SANTA MONICA—Well the indie film market spoke on Saturday, February 23, as the Independent Spirit Film Awards were held inside a tent near the Santa Monica Pier. The ceremony was hosted by actress and funny lady Aubrey Plaza. She wasn’t afraid to poke fun at the fact that the Oscars are going host-less, at least that is what most of America thinks, there are some rumors running rampant America. Plaza did exceptionally well as host, which should be a note to other award shows in the near future America.

Going into the ceremony, “We Are Animals” led all contenders with a total of five nominations, but was completely shut out during the ceremony. The big winner of the night was Barry Jenkins’ “If Beale Street Could Talk” which took home three awards including Best Feature. Too bad none of those accolades will spillover to Oscar because the flick only has three Academy Award nominations (Best Adapted Screenplay, Best Original Score and Best Supporting Actress).

Speaking about Supporting Actress, Regina King won the Spirit Award for her performance in “If Beale Street Could Talk.” King could have a big Oscar night, but do not rule out Amy Adams for “Vice” America. She is a much bigger threat than people think. Richard E. Grant is getting a bit of love in the Best Supporting Actor race, winning the Spirit Award for his work in “Can You Ever Forgive Me?” He’s another big threat over Mahershala Ali in “Green Book.”

Glenn Close had a fun moment bringing her dog on stage to collect the prize for Best Actress for her work in “The Wife.” Close is such a gracious actress; I love that woman. Ethan Hawke won the Spirit Award for Lead Actor for his work in “First Reformed.” Too bad he was snubbed by Oscar in the Best Actor race. The dramedy “Sorry to Bother You” picked up the prize for Best First Feature, while the John Cassavetes Award went to “En el Septimo Dia.”
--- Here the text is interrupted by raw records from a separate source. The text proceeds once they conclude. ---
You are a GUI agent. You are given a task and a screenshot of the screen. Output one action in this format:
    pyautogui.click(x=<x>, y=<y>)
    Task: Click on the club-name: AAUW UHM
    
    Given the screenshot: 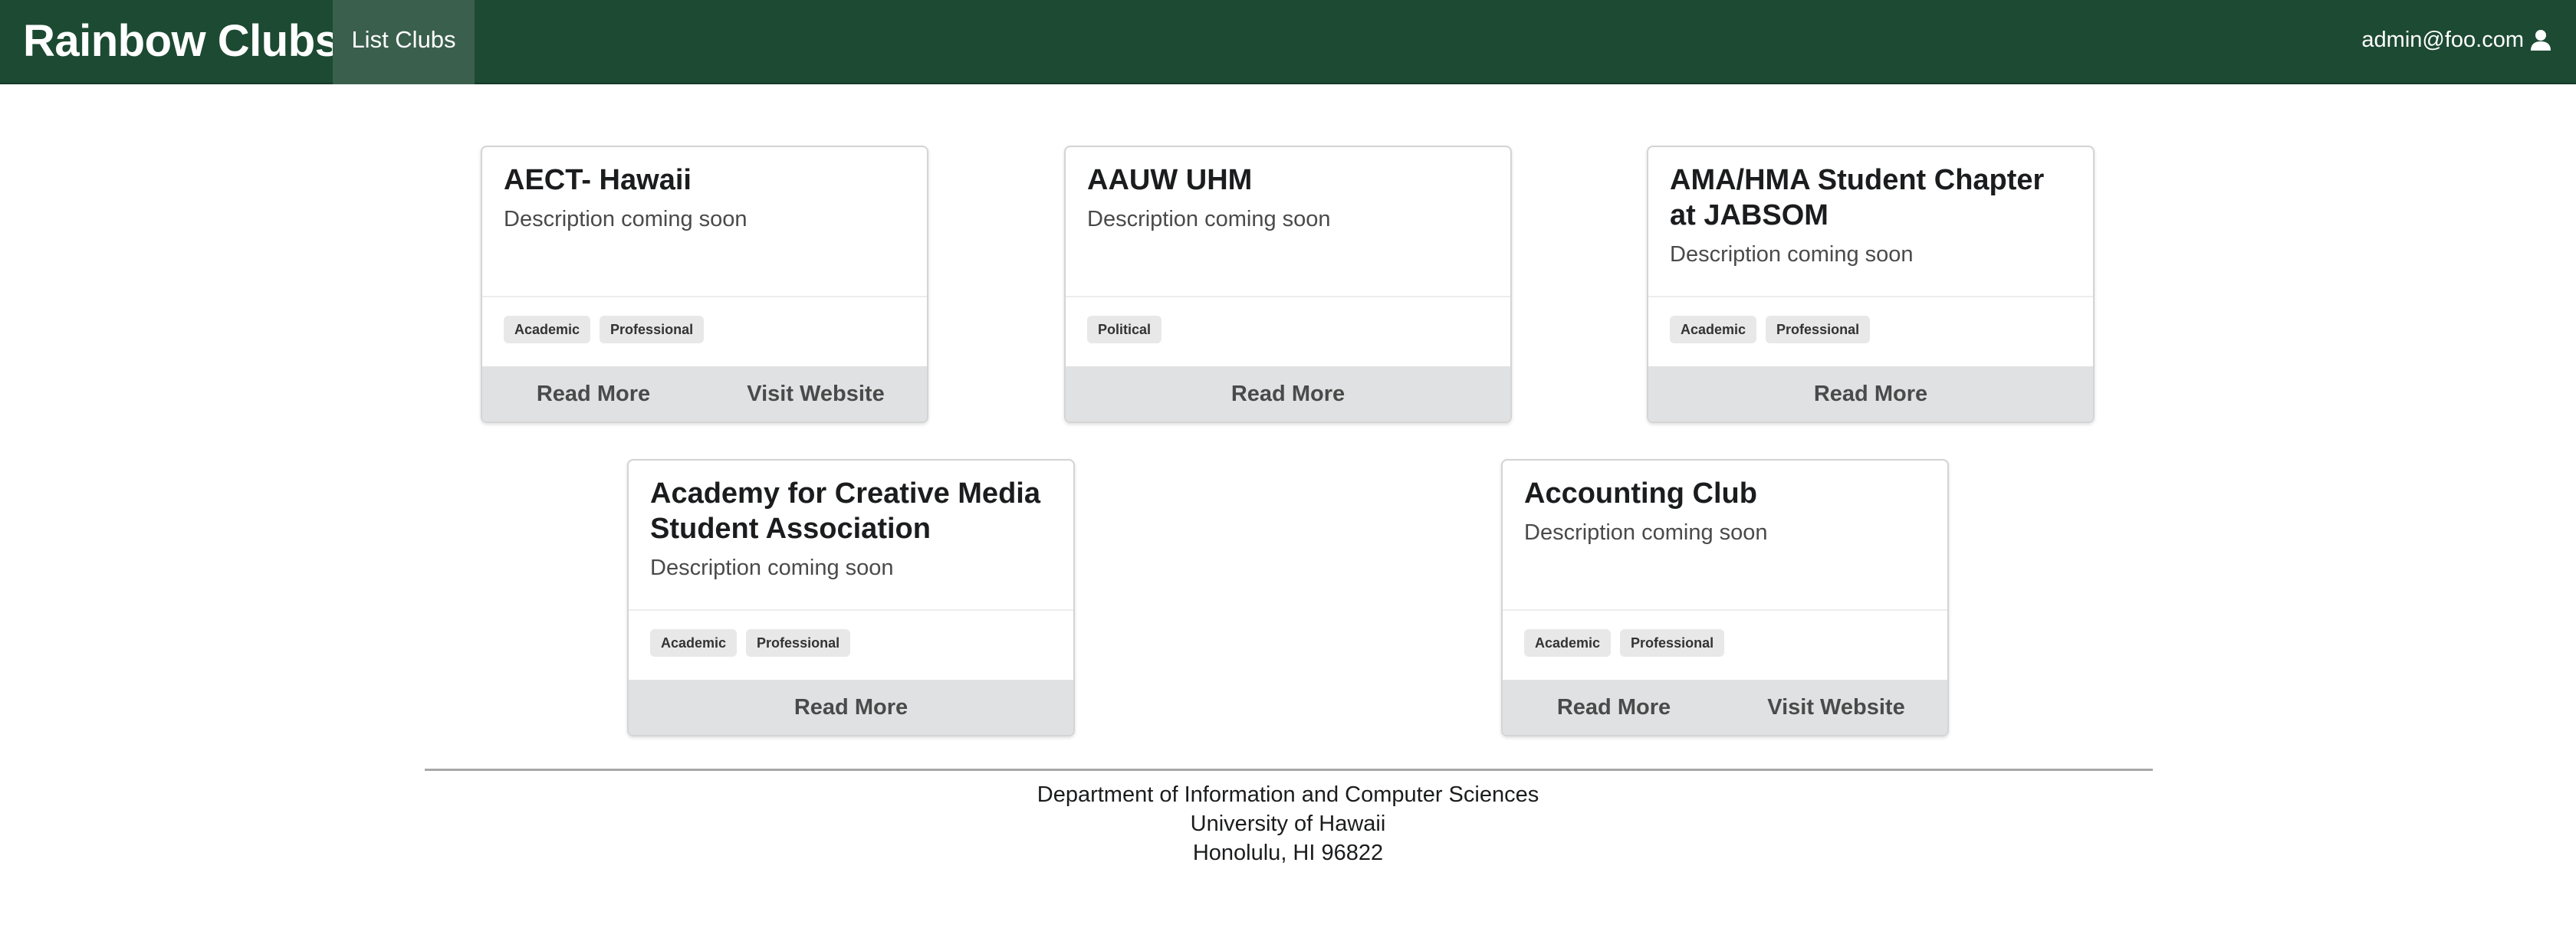 What is the action you would take?
    pyautogui.click(x=1170, y=180)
Barry Jenkins was shown some more love picking up the award for Best Director for “If Beale Street Could Talk.” Nicole Holofcener and Jeff Whitty won for Best Screenplay for “Can You Ever Forgive Me?” with Bo Burnham winning for Best First Screenplay for “Eighth Grade.” The Robert Altman prize went to “Suspiria,” and Best Documentary was a victory for “Won’t You Be My Neighbor?” Rounding out the big wards of the night, Alfonso Cuaron won the Spirit Award for Best International Award for “Roma.” So now that the indie films have spoken it’s now time for Oscar to make its ruling on what’s the best of the best for 2018.